▶ **THE RECORDS**:
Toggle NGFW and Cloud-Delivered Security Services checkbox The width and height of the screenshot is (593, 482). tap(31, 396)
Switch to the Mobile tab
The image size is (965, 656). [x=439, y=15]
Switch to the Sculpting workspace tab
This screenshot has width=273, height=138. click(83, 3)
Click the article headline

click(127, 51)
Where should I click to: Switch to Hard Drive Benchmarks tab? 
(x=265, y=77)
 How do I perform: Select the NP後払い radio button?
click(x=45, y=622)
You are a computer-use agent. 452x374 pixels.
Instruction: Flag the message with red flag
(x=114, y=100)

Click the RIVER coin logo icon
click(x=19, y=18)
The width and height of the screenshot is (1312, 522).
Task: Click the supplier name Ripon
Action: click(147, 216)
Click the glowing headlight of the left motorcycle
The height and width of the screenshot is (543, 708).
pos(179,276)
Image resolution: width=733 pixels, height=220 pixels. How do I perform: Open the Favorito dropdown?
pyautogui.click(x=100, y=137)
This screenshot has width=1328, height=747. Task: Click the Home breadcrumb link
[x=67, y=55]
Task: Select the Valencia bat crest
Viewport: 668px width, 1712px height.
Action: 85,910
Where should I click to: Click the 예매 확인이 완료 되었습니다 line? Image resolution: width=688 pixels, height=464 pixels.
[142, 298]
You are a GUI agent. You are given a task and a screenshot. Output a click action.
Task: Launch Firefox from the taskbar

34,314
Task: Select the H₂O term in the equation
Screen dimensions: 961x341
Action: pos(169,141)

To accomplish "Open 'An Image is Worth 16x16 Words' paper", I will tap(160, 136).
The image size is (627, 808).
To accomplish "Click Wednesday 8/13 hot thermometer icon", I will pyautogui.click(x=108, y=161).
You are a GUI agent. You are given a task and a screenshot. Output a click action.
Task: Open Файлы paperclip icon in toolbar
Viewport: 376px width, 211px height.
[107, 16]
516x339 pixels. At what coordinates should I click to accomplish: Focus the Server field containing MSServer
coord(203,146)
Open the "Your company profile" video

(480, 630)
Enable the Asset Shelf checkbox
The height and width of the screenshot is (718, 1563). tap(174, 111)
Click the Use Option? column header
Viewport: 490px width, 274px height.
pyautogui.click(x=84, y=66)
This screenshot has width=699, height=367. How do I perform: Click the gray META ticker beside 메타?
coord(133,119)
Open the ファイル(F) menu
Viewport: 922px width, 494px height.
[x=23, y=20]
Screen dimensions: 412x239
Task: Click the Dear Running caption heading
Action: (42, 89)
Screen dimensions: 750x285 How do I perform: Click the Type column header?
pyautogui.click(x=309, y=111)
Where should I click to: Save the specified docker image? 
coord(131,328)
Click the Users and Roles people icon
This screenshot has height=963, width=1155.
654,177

▶ **YOUR ASSIGNMENT**: Transcribe, exactly as written, all lines of the entries above from the first to the one containing "You are a computer-use agent. 452x374 pixels.", and no more.

▶ **RESPONSE BOX**:
Toggle NGFW and Cloud-Delivered Security Services checkbox The width and height of the screenshot is (593, 482). tap(31, 396)
Switch to the Mobile tab
The image size is (965, 656). [x=439, y=15]
Switch to the Sculpting workspace tab
This screenshot has width=273, height=138. click(83, 3)
Click the article headline

click(127, 51)
Where should I click to: Switch to Hard Drive Benchmarks tab? 
(x=265, y=77)
 How do I perform: Select the NP後払い radio button?
click(x=45, y=622)
You are a computer-use agent. 452x374 pixels.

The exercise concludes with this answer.